[Records]
** BEGIN **
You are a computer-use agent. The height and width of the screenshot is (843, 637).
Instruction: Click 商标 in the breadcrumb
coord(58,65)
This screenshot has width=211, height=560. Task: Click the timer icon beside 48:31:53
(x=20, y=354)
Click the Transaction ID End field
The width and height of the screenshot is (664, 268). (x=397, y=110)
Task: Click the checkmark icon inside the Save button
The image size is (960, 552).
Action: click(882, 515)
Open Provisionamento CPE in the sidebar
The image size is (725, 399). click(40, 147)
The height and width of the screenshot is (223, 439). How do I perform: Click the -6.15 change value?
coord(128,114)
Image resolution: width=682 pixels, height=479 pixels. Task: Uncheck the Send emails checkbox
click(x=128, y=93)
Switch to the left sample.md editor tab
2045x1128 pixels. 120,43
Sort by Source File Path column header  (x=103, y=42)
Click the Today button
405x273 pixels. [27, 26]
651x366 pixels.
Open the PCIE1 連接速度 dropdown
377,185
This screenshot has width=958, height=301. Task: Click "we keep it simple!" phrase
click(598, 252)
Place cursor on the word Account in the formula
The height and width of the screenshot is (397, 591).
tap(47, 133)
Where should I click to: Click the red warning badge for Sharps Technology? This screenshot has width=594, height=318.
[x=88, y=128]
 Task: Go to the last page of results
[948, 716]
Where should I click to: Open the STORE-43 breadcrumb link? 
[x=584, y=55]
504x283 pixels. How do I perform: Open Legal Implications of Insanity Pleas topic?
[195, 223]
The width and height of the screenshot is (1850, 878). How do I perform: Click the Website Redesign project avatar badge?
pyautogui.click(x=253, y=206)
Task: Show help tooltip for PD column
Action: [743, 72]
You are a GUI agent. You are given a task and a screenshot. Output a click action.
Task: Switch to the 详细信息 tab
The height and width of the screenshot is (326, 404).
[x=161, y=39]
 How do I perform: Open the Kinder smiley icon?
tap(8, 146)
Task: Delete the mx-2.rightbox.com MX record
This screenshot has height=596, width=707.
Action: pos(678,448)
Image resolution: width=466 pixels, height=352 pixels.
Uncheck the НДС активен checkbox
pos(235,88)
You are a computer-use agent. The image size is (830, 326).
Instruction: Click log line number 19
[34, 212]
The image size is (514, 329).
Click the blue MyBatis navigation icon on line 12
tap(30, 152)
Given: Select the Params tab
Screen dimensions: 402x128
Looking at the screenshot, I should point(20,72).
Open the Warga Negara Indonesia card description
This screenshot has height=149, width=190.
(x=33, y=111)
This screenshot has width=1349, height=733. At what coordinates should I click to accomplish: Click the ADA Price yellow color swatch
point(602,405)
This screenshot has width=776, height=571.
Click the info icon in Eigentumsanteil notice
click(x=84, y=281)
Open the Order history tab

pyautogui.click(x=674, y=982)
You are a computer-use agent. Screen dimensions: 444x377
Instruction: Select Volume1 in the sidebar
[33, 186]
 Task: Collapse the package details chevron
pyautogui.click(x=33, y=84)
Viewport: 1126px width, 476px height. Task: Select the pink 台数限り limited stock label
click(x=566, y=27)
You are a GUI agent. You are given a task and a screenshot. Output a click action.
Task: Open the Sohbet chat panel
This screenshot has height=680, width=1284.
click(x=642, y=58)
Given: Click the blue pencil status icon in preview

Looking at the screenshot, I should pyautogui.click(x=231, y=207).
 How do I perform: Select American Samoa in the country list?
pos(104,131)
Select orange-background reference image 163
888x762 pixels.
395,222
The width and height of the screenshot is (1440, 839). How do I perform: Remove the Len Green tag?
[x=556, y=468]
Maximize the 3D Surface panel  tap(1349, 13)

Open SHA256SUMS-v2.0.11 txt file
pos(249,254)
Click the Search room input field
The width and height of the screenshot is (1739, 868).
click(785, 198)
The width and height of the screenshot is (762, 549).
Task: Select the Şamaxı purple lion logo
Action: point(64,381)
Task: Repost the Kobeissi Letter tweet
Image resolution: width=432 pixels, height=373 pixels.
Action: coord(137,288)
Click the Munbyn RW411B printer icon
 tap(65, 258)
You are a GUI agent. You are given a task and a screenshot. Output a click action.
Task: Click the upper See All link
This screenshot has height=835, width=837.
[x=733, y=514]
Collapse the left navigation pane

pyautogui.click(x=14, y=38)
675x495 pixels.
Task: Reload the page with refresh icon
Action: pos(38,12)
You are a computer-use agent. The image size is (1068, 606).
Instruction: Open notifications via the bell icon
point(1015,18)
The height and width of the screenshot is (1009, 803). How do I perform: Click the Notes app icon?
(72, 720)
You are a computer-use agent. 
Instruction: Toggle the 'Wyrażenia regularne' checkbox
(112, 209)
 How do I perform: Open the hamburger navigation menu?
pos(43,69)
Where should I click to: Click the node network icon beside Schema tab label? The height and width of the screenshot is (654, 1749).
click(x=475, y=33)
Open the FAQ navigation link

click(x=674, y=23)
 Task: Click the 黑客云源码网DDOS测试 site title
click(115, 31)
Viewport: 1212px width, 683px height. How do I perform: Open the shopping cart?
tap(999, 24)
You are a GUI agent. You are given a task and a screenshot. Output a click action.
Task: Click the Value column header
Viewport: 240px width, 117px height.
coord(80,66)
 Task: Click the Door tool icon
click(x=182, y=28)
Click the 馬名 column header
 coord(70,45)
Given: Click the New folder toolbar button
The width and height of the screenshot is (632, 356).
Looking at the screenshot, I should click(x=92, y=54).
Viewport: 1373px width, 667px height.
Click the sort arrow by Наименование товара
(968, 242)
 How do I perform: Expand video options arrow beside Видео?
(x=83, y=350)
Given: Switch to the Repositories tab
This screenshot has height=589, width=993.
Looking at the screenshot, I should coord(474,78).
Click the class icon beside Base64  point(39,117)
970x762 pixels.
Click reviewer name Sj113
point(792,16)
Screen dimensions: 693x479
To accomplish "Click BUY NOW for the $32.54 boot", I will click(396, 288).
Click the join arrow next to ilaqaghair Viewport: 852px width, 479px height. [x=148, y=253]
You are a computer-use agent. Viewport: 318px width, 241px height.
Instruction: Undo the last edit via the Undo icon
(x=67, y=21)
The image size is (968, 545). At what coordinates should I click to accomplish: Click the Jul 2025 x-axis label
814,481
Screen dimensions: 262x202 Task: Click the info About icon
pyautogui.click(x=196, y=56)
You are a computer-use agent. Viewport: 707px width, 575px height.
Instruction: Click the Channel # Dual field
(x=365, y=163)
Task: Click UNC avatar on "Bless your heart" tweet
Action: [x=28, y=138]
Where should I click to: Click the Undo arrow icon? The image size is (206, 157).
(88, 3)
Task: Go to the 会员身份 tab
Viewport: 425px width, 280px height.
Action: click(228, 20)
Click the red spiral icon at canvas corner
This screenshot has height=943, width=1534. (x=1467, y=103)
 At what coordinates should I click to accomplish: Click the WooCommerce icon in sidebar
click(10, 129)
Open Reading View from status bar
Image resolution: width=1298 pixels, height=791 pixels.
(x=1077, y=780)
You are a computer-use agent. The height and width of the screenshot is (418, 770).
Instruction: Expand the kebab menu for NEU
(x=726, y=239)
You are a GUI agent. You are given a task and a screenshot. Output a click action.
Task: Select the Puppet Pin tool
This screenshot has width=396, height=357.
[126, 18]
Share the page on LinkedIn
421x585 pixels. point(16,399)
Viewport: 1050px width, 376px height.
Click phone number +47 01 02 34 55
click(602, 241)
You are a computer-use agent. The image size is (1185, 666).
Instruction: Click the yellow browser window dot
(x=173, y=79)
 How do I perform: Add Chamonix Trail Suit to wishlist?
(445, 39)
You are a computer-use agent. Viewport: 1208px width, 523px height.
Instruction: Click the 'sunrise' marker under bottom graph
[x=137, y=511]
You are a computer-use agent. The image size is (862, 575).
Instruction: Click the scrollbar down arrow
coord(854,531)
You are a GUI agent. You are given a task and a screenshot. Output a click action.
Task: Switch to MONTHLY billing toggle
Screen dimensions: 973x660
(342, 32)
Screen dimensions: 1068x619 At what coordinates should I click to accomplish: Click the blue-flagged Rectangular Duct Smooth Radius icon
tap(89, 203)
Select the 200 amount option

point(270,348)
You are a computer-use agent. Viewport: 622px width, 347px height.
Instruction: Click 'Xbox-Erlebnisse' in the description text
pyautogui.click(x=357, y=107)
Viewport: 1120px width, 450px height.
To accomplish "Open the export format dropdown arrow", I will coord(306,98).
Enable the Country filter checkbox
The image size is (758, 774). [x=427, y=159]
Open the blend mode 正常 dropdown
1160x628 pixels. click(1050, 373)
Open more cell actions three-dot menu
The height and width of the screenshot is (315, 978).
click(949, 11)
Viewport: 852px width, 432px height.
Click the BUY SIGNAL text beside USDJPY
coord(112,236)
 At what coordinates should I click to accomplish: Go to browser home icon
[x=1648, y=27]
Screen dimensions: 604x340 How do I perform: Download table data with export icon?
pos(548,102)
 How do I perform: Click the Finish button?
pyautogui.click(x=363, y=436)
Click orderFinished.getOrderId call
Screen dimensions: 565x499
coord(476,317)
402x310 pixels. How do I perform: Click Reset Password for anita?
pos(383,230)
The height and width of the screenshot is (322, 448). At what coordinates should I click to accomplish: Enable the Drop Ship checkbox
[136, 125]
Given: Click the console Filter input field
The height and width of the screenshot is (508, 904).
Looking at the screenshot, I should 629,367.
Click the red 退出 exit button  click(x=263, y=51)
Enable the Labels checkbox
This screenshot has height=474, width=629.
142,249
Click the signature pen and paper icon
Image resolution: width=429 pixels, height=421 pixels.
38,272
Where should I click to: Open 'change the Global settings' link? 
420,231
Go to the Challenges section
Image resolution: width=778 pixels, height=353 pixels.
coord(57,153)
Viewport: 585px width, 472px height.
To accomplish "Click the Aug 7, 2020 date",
** END **
Rewrite the data lines starting at the line with "Viewport: 852px width, 432px height." and ending with the line with "pos(548,102)", changing "BUY SIGNAL" to "SELL SIGNAL" and leaving everything else as it is.

Viewport: 852px width, 432px height.
Click the SELL SIGNAL text beside USDJPY
coord(112,236)
 At what coordinates should I click to accomplish: Go to browser home icon
[x=1648, y=27]
Screen dimensions: 604x340 How do I perform: Download table data with export icon?
pos(548,102)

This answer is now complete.